47 Of The Nastiest, Craziest Things People Have Eaten At A Doof (With GIFs)

Dreamland Magazine Shop www.dreamlandmagazineshop.com

We asked what the worst thing you’d ever eaten at a doof was.

Now we wish we hadn’t.

Don’t read this article while you’re eating. You’ll either spit take, vomit, or both.


Mate, that is uh, not a food.


1. I was tripping balls and bit into a rubber ball thinking it was granny smith apple.

What was that? A mango?

2. My own tongue/cheeks.

It’s all good, I didn’t need that mouth lining anyway.

3. Dirt.

If it makes you feel any better, this idiot wasn’t even on drugs.

4. Spliff ash tower fell directly into my throat as I was laying down smoking. I inhaled in shock. Almost died I reckon.

She’d totally be the one to do this too.

5. A tab with no LSD.

When you realise that drug dealer lied.

6. I thought the ground around me looked like it could be made into tea. It couldn’t.

Watching your mate actually do this.

7. A ciggie. Very chewy.

Watching your mate actually do this.

8. I ate a cricket on ketamine to prove a point… I don’t think there was actually a point to prove.

This GIF seems appropriate.

9. Mud on a lollipop 🍭 with a mate. Sharing it and dipping it in the mud between each swap hahaha.

Like this, but with more parasites.

10. I accidentally ate lavender oil lol.

It’s cool. Say a Doterrorist made you do it.

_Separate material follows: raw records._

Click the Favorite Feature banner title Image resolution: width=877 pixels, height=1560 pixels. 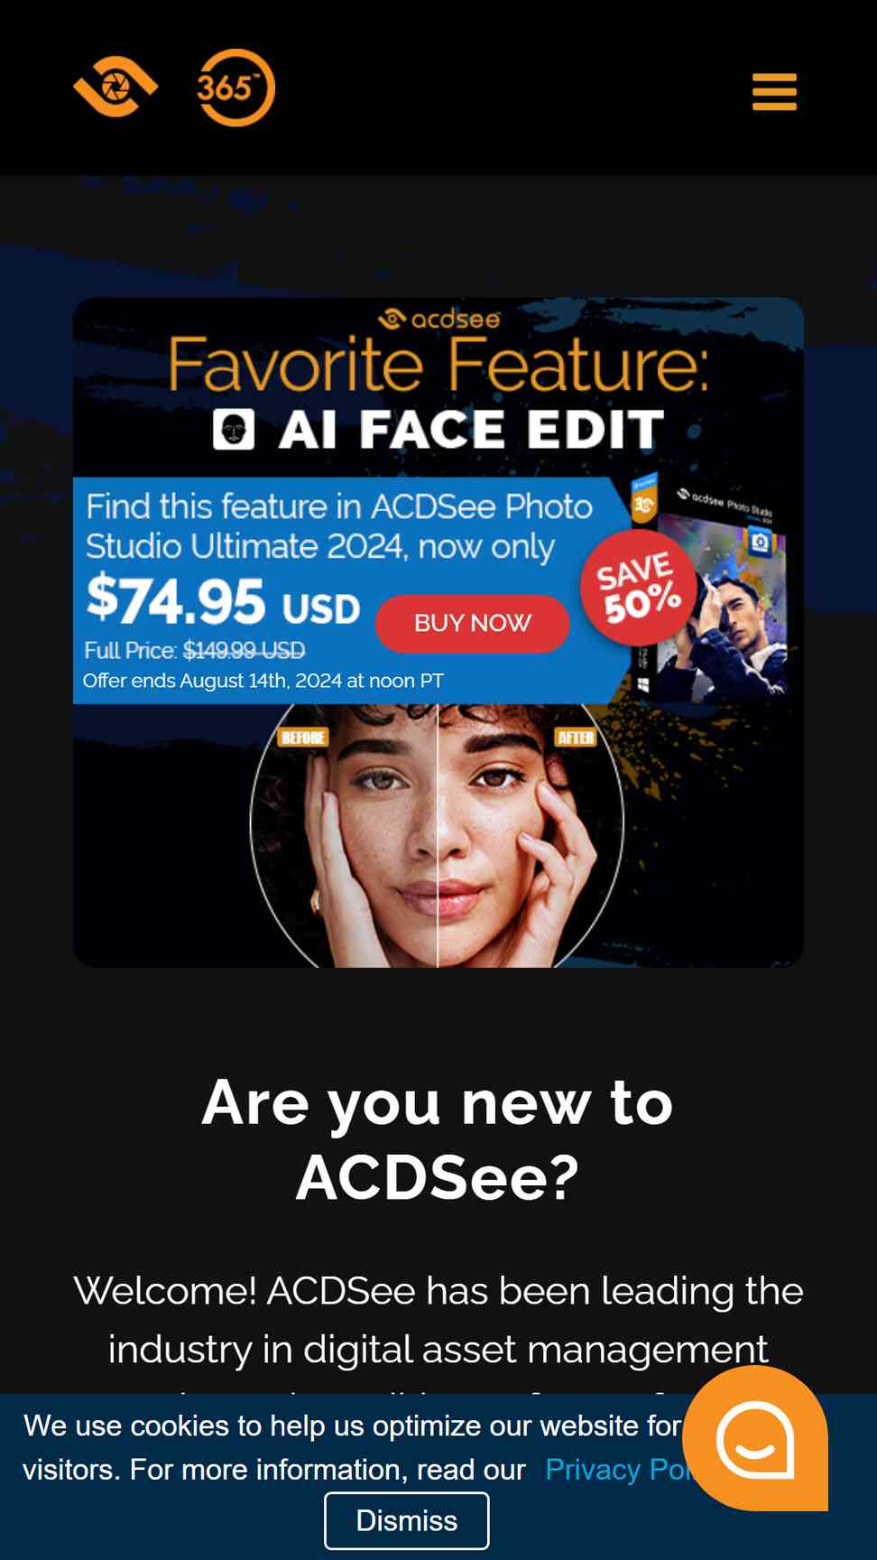[x=439, y=365]
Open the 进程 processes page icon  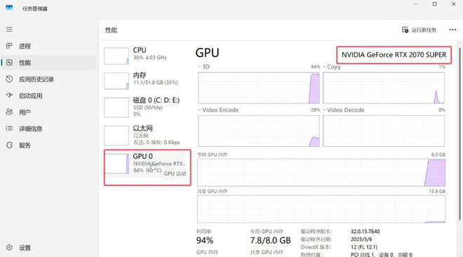[x=9, y=46]
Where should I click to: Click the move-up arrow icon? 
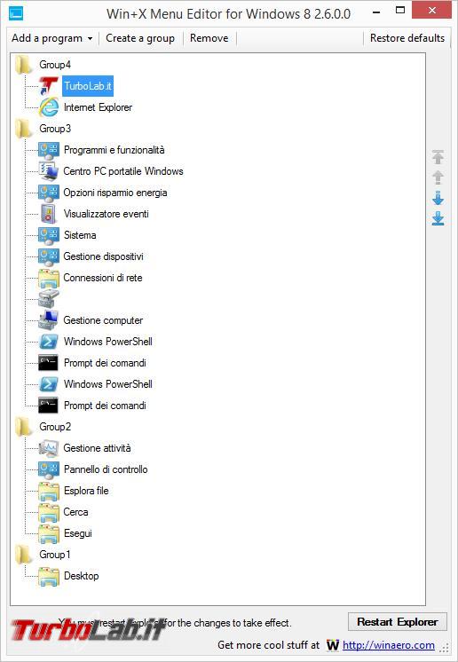(x=438, y=177)
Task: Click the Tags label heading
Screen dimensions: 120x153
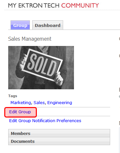Action: click(13, 96)
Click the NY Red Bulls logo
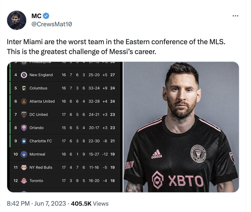This screenshot has width=251, height=212. click(x=23, y=167)
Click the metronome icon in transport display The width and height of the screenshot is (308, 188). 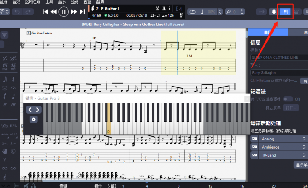(x=165, y=9)
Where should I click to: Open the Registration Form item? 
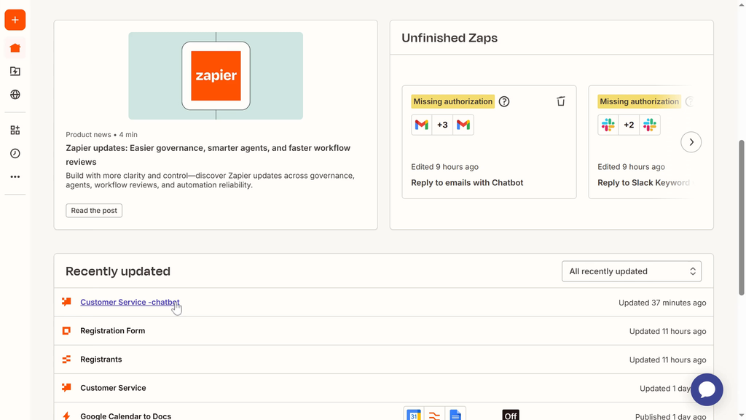112,331
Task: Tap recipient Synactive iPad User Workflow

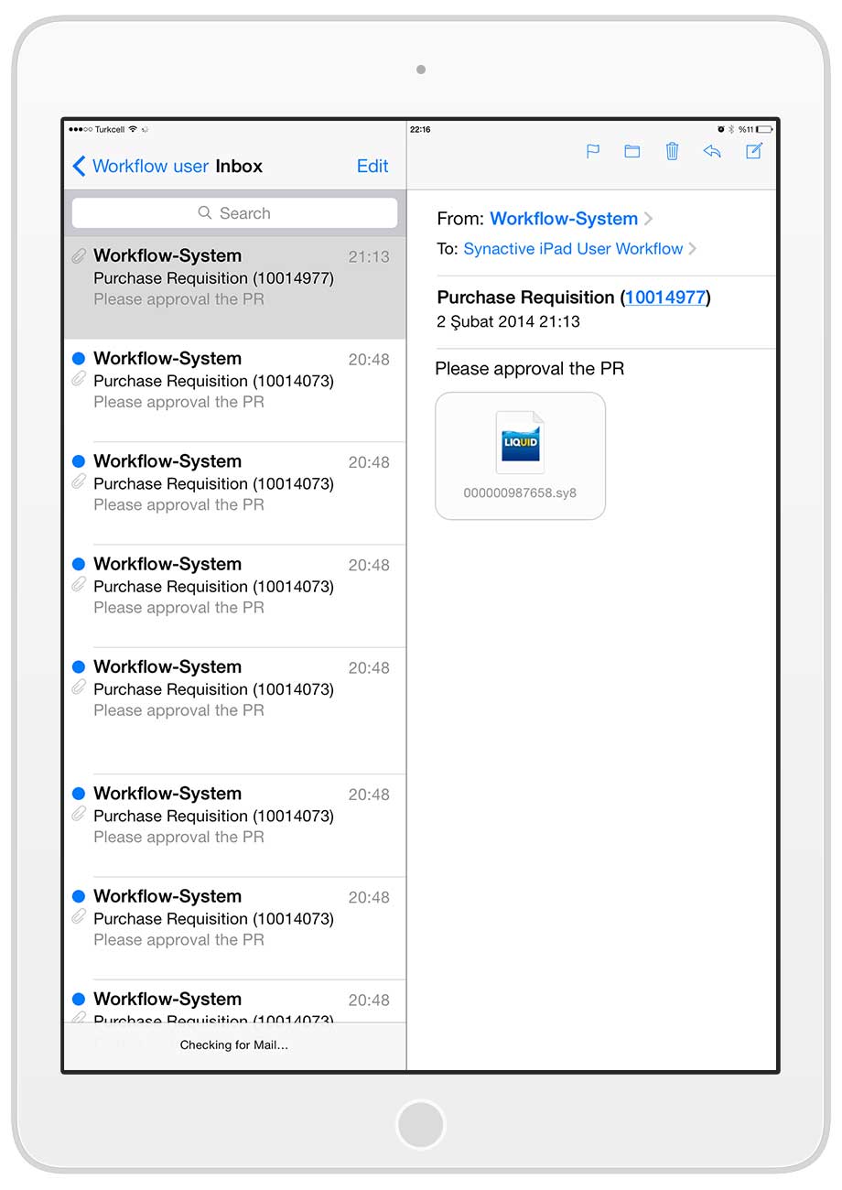Action: point(573,249)
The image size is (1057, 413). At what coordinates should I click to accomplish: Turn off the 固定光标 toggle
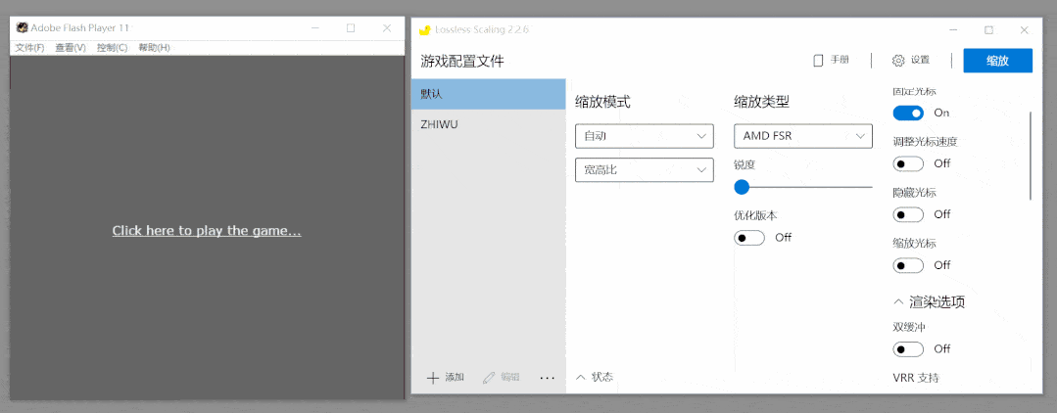[908, 114]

Someone flunked home economics.

11. Sand-coated snags. Crunchy AF.

Seemed like a good idea at the time.

12. Made pasta in the dark. Didn’t see the huge beetles that were sitting in my bowl. Poured pasta on top of them, stirred it around and chowed down… I still remember their spiny legs moving around in my mouth.

Knockin’ em back like this guy.

13. 3 days in, finally coming down we realised we really needed to eat. Due to altitude (French alps doof) and lack of gas on our burner that was too small for the pan we never managed to boil water, so cooked pasta in lukewarm water for ages. It became like a weird wheat cake, we ate it anyway with tomato sauce and a can of tuna because we had to survive and had no money for the shops or the energy to take a shuttle down to the valley to go to the ATM.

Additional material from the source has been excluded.